## Tarea por realizar
Copia de nuevo todas las filas siguientes sin alterar ni un solo carácter.

--- Información mostrada ---

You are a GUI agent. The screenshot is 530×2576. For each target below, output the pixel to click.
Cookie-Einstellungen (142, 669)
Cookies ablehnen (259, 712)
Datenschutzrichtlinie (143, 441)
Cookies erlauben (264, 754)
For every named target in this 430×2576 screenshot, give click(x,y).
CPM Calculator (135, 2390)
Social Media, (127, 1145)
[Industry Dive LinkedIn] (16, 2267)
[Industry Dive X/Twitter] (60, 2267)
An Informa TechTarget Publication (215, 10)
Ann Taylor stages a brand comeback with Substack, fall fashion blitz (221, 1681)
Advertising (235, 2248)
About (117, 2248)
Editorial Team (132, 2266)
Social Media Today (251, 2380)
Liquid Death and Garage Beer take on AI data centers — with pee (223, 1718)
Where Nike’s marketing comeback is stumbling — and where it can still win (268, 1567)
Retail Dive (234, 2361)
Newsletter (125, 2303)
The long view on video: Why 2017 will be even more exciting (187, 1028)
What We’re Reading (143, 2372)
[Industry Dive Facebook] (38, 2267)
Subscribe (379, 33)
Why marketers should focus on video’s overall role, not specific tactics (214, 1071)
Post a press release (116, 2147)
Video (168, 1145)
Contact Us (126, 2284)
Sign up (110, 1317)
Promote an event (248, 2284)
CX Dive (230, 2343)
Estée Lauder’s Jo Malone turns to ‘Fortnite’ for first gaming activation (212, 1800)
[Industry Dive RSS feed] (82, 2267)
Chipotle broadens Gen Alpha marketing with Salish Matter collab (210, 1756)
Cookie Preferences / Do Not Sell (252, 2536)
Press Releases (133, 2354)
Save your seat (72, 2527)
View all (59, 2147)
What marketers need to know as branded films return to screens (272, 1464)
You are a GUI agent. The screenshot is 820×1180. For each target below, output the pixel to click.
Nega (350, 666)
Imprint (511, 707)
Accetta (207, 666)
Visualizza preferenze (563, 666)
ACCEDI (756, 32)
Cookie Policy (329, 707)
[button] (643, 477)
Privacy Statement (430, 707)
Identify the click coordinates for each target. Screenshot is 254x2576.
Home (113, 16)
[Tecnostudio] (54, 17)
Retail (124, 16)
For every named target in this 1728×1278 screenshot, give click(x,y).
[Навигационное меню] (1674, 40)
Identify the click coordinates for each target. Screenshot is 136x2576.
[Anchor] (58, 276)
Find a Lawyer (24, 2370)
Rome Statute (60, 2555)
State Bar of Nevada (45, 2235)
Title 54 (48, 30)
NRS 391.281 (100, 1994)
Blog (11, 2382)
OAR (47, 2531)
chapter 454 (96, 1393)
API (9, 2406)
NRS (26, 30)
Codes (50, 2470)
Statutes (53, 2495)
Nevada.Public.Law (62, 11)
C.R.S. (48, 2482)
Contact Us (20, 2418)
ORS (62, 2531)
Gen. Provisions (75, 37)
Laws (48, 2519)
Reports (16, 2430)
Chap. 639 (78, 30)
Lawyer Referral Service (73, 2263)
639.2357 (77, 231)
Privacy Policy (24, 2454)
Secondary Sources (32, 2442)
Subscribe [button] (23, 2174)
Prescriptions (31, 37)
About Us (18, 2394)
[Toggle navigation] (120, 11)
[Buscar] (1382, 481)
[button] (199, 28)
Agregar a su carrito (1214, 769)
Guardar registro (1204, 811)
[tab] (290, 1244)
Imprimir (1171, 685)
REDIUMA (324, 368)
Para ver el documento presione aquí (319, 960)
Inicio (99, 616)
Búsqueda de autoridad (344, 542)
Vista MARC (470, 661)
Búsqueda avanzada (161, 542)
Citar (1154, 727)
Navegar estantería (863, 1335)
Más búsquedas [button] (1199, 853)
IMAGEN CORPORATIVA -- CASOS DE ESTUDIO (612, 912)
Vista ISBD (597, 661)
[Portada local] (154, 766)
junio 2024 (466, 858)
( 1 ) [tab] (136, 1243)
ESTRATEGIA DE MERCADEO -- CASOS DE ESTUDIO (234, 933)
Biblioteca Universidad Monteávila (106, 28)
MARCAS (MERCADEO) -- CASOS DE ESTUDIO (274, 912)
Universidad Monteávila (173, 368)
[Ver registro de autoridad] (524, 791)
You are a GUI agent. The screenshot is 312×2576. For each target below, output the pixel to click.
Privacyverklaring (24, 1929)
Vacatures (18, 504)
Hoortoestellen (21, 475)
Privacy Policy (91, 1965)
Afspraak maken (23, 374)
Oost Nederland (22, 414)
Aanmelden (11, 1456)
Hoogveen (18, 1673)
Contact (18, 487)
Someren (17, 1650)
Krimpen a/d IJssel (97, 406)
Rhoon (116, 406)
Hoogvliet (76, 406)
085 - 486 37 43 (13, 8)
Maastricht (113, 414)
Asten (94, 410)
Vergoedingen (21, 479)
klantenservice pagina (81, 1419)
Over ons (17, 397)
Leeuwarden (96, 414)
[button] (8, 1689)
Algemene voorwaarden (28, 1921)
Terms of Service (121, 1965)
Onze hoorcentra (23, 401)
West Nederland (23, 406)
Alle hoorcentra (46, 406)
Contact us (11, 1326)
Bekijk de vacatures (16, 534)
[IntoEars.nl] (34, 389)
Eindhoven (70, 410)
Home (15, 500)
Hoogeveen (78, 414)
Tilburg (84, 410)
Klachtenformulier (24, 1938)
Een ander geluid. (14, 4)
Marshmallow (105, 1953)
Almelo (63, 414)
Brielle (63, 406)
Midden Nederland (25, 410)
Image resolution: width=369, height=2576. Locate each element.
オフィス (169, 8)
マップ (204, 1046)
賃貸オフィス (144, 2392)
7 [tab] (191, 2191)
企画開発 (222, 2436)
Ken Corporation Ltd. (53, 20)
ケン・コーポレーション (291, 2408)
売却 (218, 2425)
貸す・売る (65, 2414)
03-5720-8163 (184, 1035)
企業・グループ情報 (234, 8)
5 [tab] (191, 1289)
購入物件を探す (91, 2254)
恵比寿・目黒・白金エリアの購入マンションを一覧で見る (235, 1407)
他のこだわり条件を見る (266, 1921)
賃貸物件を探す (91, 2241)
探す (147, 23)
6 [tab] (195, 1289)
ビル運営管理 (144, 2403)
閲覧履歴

---

## Respuesta esperada
You are a GUI agent. The screenshot is 530×2576. For each target below, output the pixel to click.
Cookie-Einstellungen (142, 669)
Cookies ablehnen (259, 712)
Datenschutzrichtlinie (143, 441)
Cookies erlauben (264, 754)
For every named target in this 430×2576 screenshot, give click(x,y).
CPM Calculator (135, 2390)
Social Media, (127, 1145)
[Industry Dive LinkedIn] (16, 2267)
[Industry Dive X/Twitter] (60, 2267)
An Informa TechTarget Publication (215, 10)
Ann Taylor stages a brand comeback with Substack, fall fashion blitz (221, 1681)
Advertising (235, 2248)
About (117, 2248)
Editorial Team (132, 2266)
Social Media Today (251, 2380)
Liquid Death and Garage Beer take on AI data centers — with pee (223, 1718)
Where Nike’s marketing comeback is stumbling — and where it can still win (268, 1567)
Retail Dive (234, 2361)
Newsletter (125, 2303)
The long view on video: Why 2017 will be even more exciting (187, 1028)
What We’re Reading (143, 2372)
[Industry Dive Facebook] (38, 2267)
Subscribe (379, 33)
Why marketers should focus on video’s overall role, not specific tactics (214, 1071)
Post a press release (116, 2147)
Video (168, 1145)
Contact Us (126, 2284)
Sign up (110, 1317)
Promote an event (248, 2284)
CX Dive (230, 2343)
Estée Lauder’s Jo Malone turns to ‘Fortnite’ for first gaming activation (212, 1800)
[Industry Dive RSS feed] (82, 2267)
Chipotle broadens Gen Alpha marketing with Salish Matter collab (210, 1756)
Cookie Preferences / Do Not Sell (252, 2536)
Press Releases (133, 2354)
Save your seat (72, 2527)
View all (59, 2147)
What marketers need to know as branded films return to screens (272, 1464)
You are a GUI agent. The screenshot is 820×1180. For each target below, output the pixel to click.
Nega (350, 666)
Imprint (511, 707)
Accetta (207, 666)
Visualizza preferenze (563, 666)
ACCEDI (756, 32)
Cookie Policy (329, 707)
[button] (643, 477)
Privacy Statement (430, 707)
Identify the click coordinates for each target. Screenshot is 254x2576.
Home (113, 16)
[Tecnostudio] (54, 17)
Retail (124, 16)
For every named target in this 1728×1278 screenshot, give click(x,y).
[Навигационное меню] (1674, 40)
Identify the click coordinates for each target. Screenshot is 136x2576.
[Anchor] (58, 276)
Find a Lawyer (24, 2370)
Rome Statute (60, 2555)
State Bar of Nevada (45, 2235)
Title 54 (48, 30)
NRS 391.281 (100, 1994)
Blog (11, 2382)
OAR (47, 2531)
chapter 454 (96, 1393)
API (9, 2406)
NRS (26, 30)
Codes (50, 2470)
Statutes (53, 2495)
Nevada.Public.Law (62, 11)
C.R.S. (48, 2482)
Contact Us (20, 2418)
ORS (62, 2531)
Gen. Provisions (75, 37)
Laws (48, 2519)
Reports (16, 2430)
Chap. 639 (78, 30)
Lawyer Referral Service (73, 2263)
639.2357 (77, 231)
Privacy Policy (24, 2454)
Secondary Sources (32, 2442)
Subscribe [button] (23, 2174)
Prescriptions (31, 37)
About Us (18, 2394)
[Toggle navigation] (120, 11)
[Buscar] (1382, 481)
[button] (199, 28)
Agregar a su carrito (1214, 769)
Guardar registro (1204, 811)
[tab] (290, 1244)
Imprimir (1171, 685)
REDIUMA (324, 368)
Para ver el documento presione aquí (319, 960)
Inicio (99, 616)
Búsqueda de autoridad (344, 542)
Vista MARC (470, 661)
Búsqueda avanzada (161, 542)
Citar (1154, 727)
Navegar estantería (863, 1335)
Más búsquedas [button] (1199, 853)
IMAGEN CORPORATIVA -- CASOS DE ESTUDIO (612, 912)
Vista ISBD (597, 661)
[Portada local] (154, 766)
junio 2024 (466, 858)
( 1 ) [tab] (136, 1243)
ESTRATEGIA DE MERCADEO -- CASOS DE ESTUDIO (234, 933)
Biblioteca Universidad Monteávila (106, 28)
MARCAS (MERCADEO) -- CASOS DE ESTUDIO (274, 912)
Universidad Monteávila (173, 368)
[Ver registro de autoridad] (524, 791)
You are a GUI agent. The screenshot is 312×2576. For each target below, output the pixel to click.
Privacyverklaring (24, 1929)
Vacatures (18, 504)
Hoortoestellen (21, 475)
Privacy Policy (91, 1965)
Afspraak maken (23, 374)
Oost Nederland (22, 414)
Aanmelden (11, 1456)
Hoogveen (18, 1673)
Contact (18, 487)
Someren (17, 1650)
Krimpen a/d IJssel (97, 406)
Rhoon (116, 406)
Hoogvliet (76, 406)
085 - 486 37 43 (13, 8)
Maastricht (113, 414)
Asten (94, 410)
Vergoedingen (21, 479)
klantenservice pagina (81, 1419)
Over ons (17, 397)
Leeuwarden (96, 414)
[button] (8, 1689)
Algemene voorwaarden (28, 1921)
Terms of Service (121, 1965)
Onze hoorcentra (23, 401)
West Nederland (23, 406)
Alle hoorcentra (46, 406)
Contact us (11, 1326)
Bekijk de vacatures (16, 534)
[IntoEars.nl] (34, 389)
Eindhoven (70, 410)
Home (15, 500)
Hoogeveen (78, 414)
Tilburg (84, 410)
Klachtenformulier (24, 1938)
Een ander geluid. (14, 4)
Marshmallow (105, 1953)
Almelo (63, 414)
Brielle (63, 406)
Midden Nederland (25, 410)
Image resolution: width=369, height=2576. Locate each element.
オフィス (169, 8)
マップ (204, 1046)
賃貸オフィス (144, 2392)
7 [tab] (191, 2191)
企画開発 (222, 2436)
Ken Corporation Ltd. (53, 20)
ケン・コーポレーション (291, 2408)
売却 (218, 2425)
貸す・売る (65, 2414)
03-5720-8163 (184, 1035)
企業・グループ情報 (234, 8)
5 [tab] (191, 1289)
購入物件を探す (91, 2254)
恵比寿・目黒・白金エリアの購入マンションを一覧で見る (235, 1407)
他のこだわり条件を見る (266, 1921)
賃貸物件を探す (91, 2241)
探す (147, 23)
6 [tab] (195, 1289)
ビル運営管理 (144, 2403)
閲覧履歴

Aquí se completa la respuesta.